# Average Current Simple

1. Feb 6, 2008

### BuBbLeS01

Average Current...Simple....

1. The problem statement, all variables and given/known data
A typical American family uses 1430 kWh of electricity a month.
What is the average current in the 110 V power line to the house?

2. Relevant equations

3. The attempt at a solution
Don't I just change kWh to W and divide it by the voltage...
1430 x10^3 = 1430000 / 110 = 13,000A which is def. not right lol.

2. Feb 6, 2008

### Tedjn

Well, $[\text{kW}\cdot\text{h}]$ is not the same thing as a kW, which you can convert to W. Instead, $[\text{kW}\cdot\text{h}]$ is power (kW) multiplied by time (h), which is energy. You have the equation right (i.e. E = iV), but you need to convert to the SI unit of energy, the joule.

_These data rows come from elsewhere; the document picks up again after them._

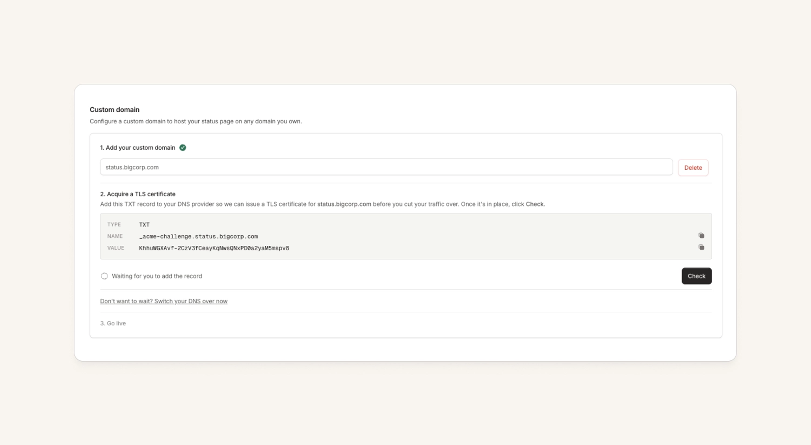This screenshot has height=445, width=811.
Task: Click the Waiting for you to add the record status
Action: coord(157,276)
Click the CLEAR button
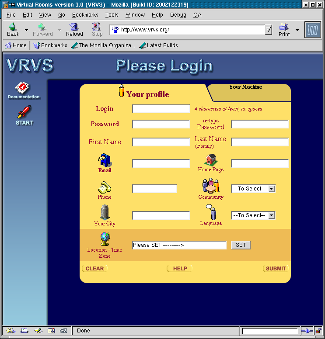This screenshot has height=339, width=325. click(94, 269)
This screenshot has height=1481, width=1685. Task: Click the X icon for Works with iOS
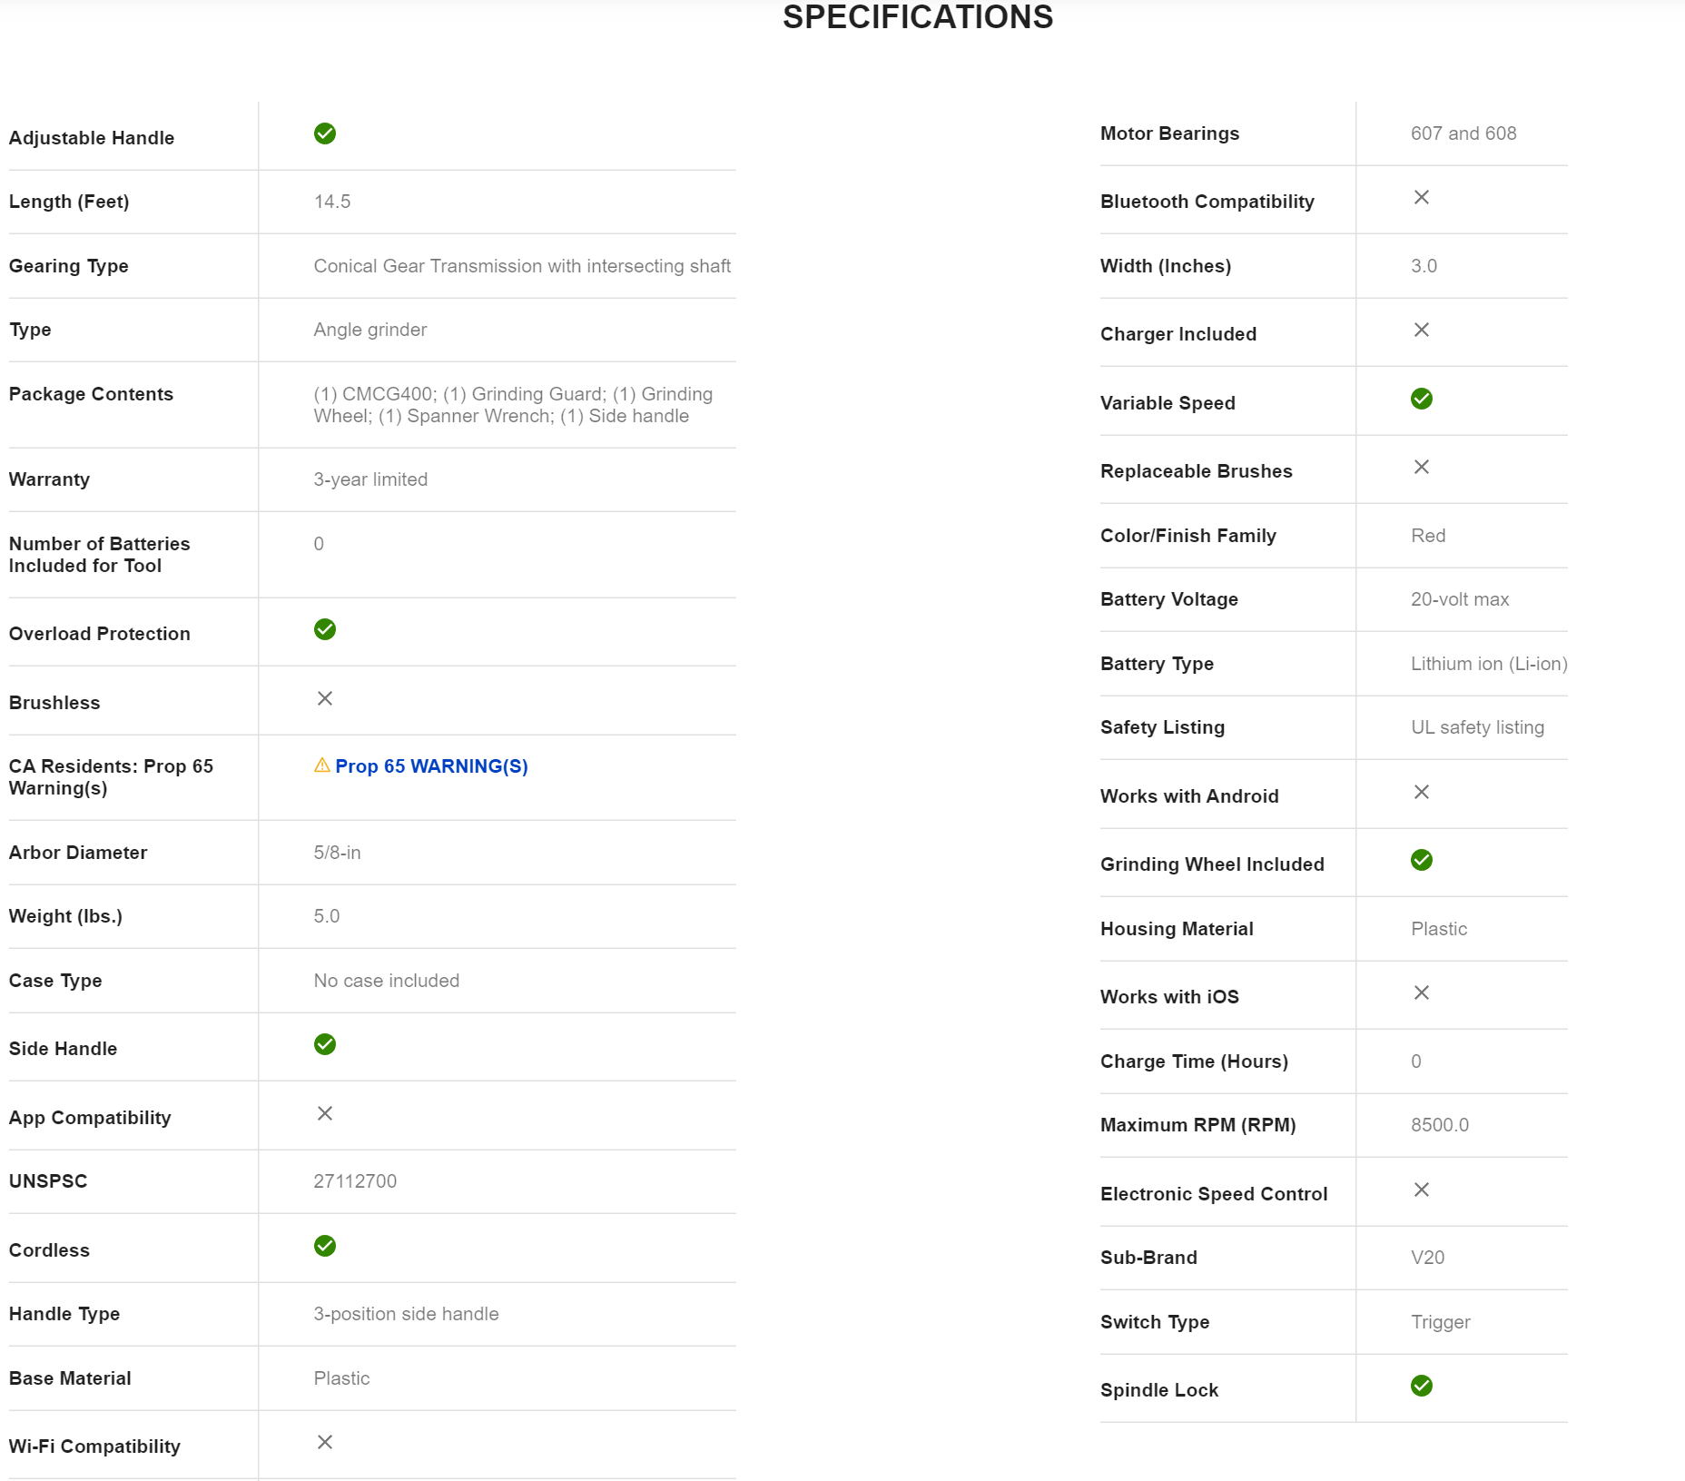point(1422,992)
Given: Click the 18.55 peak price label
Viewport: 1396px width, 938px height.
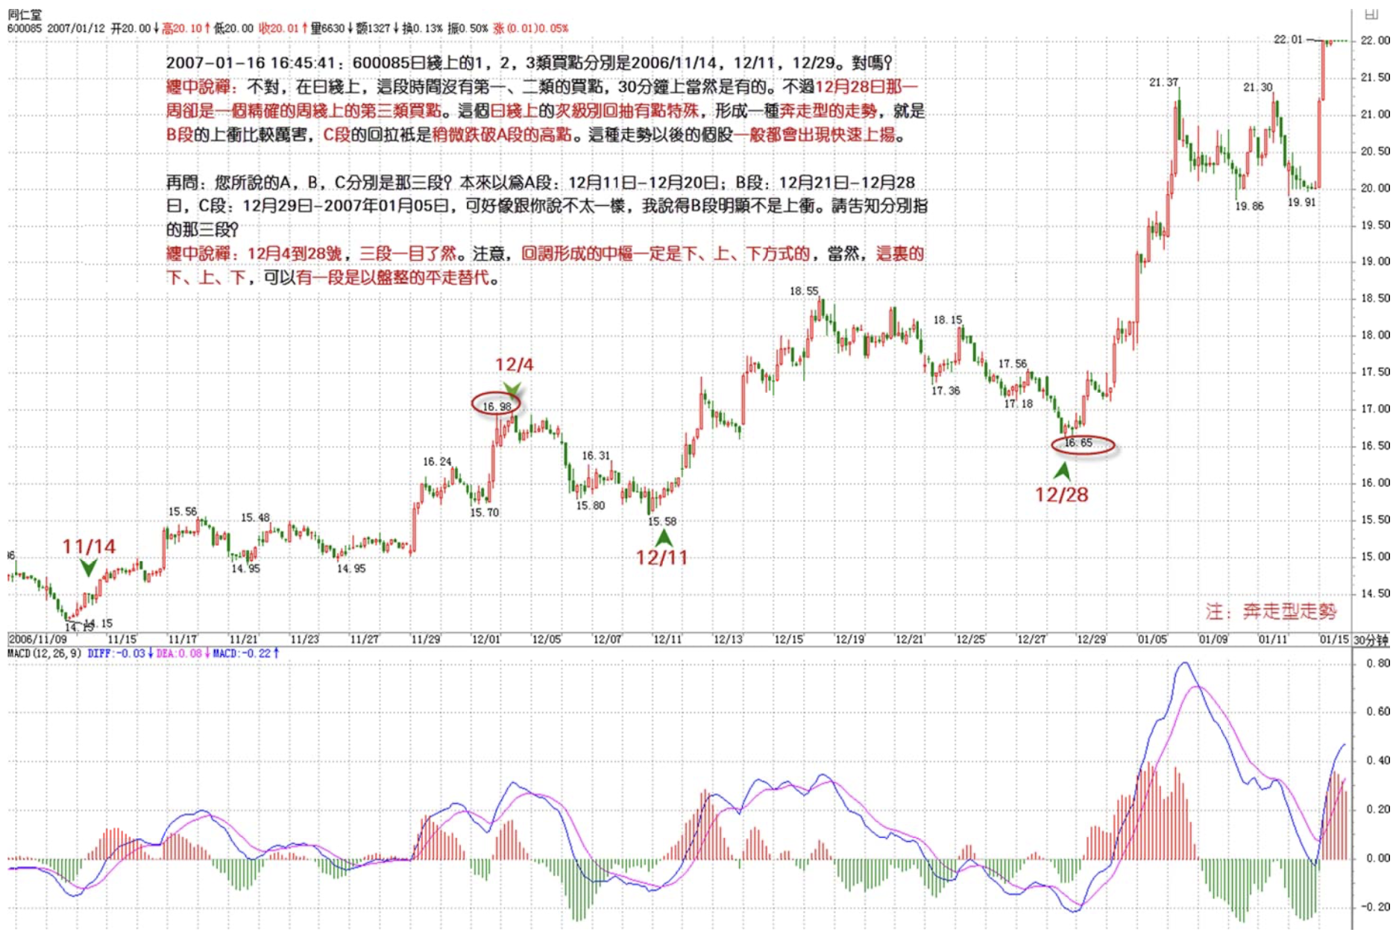Looking at the screenshot, I should 804,291.
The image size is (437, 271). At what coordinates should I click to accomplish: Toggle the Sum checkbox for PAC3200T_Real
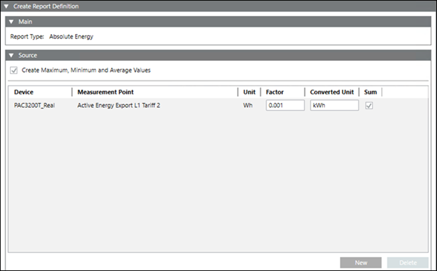click(x=369, y=106)
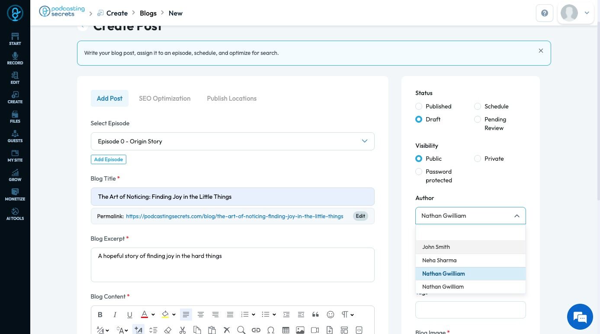
Task: Click the Add Episode button
Action: tap(108, 159)
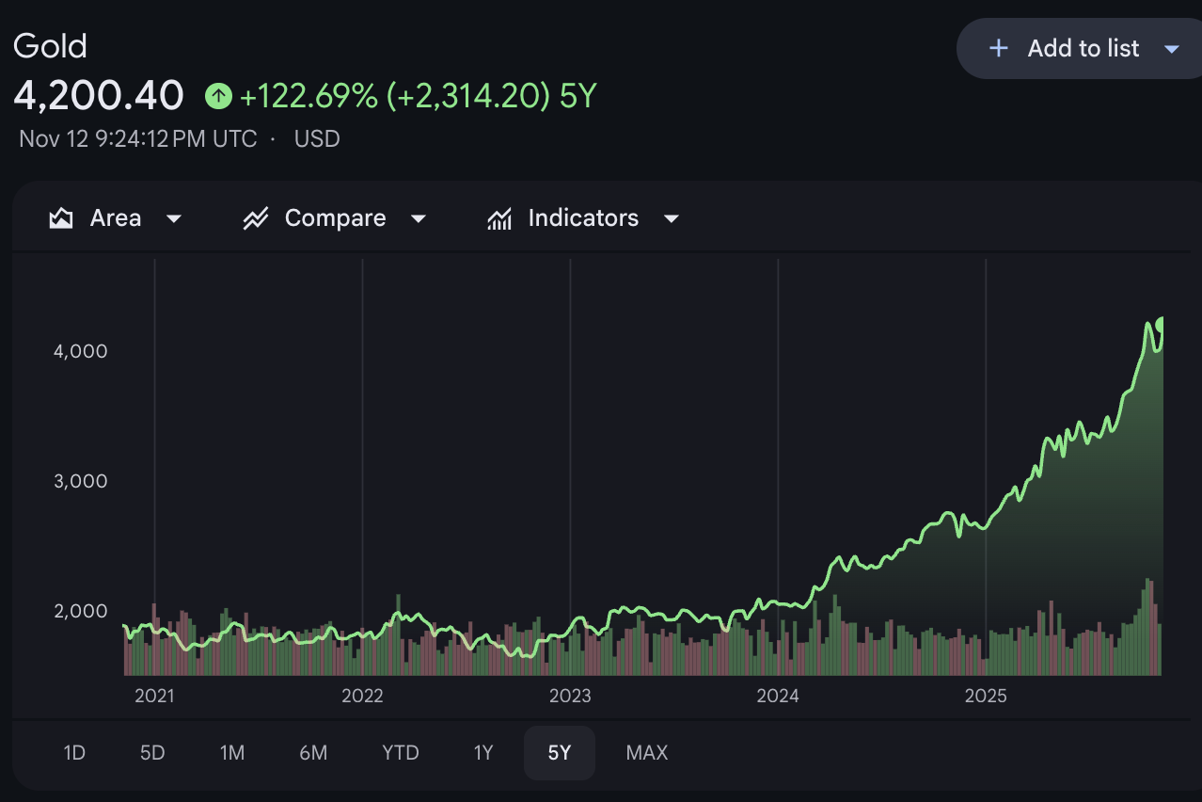Open the Compare dropdown arrow
Screen dimensions: 1202x802
click(419, 218)
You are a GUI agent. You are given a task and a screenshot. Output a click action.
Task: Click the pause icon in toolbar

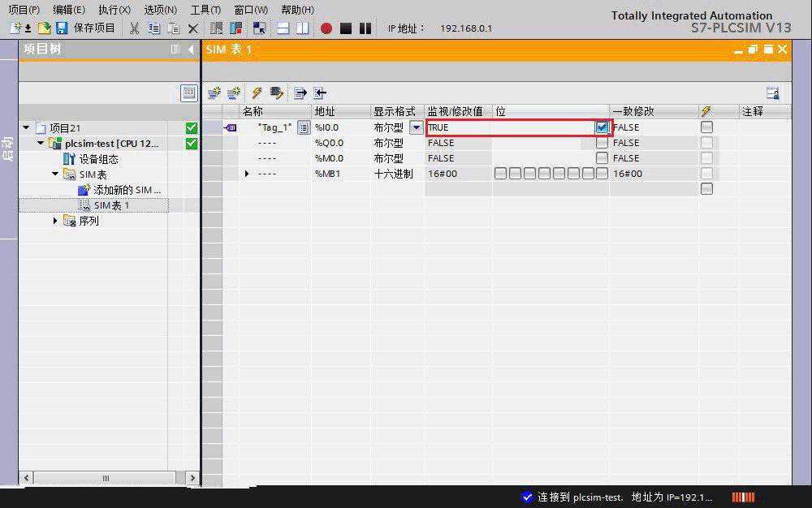pos(365,28)
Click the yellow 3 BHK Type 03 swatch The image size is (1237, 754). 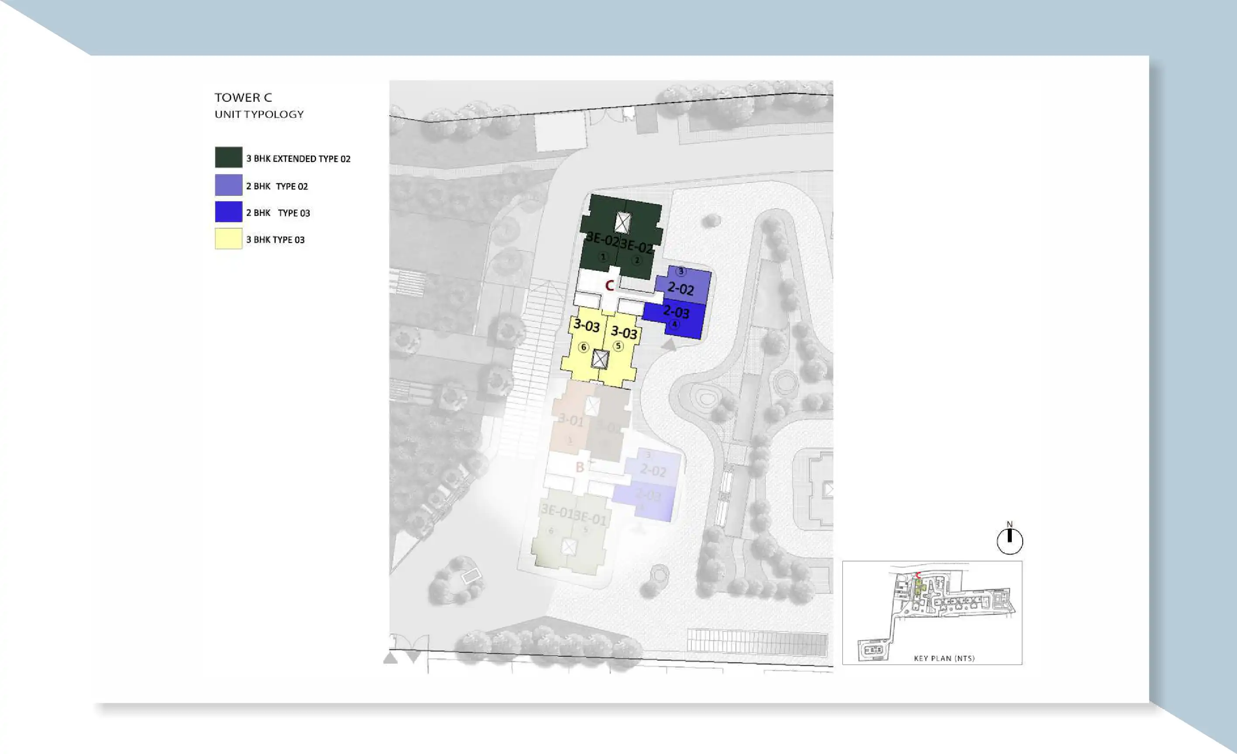[228, 239]
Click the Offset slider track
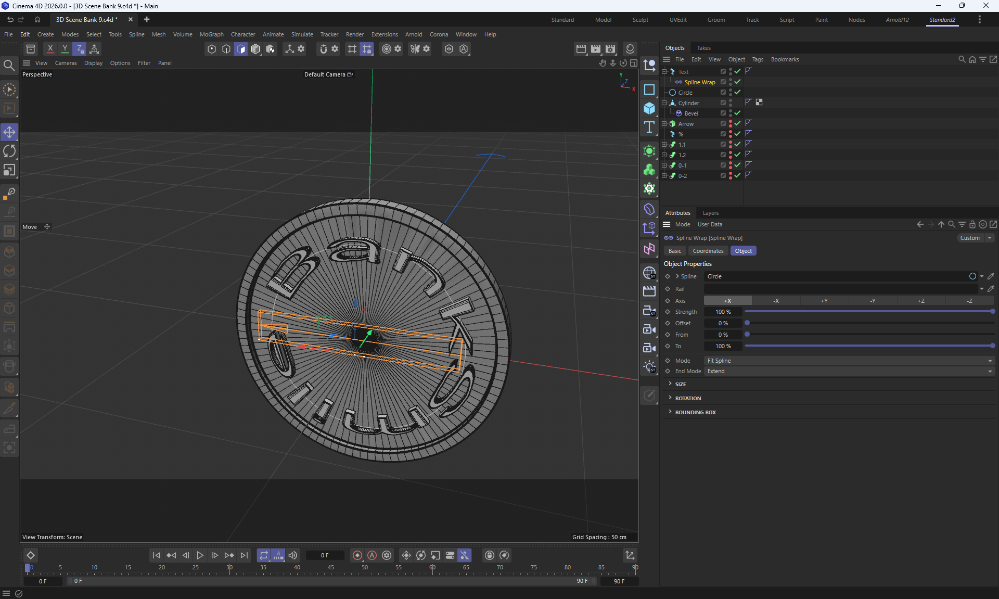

How would you do that?

3. Feb 6, 2008

### BuBbLeS01

Do 1430x10^3 * 3600s = 5.148x10^9 J

4. Feb 6, 2008

### BuBbLeS01

but what now?

5. Feb 6, 2008

### Tedjn

You had the right idea before with your equation E = iV. You know E, you know V, so you can find i.

6. Feb 6, 2008

### BuBbLeS01

but what is E? Its not measured in J?

7. Feb 6, 2008

### Tedjn

Sorry, that is my mistake. I'm not thinking very clearly today. Power is iV, so you are right to be confused. You know that she uses 1430 kWh in a month. You can find out how many seconds are in a month, and figure out the average power, in kW or W. Then you divide by voltage to find the current.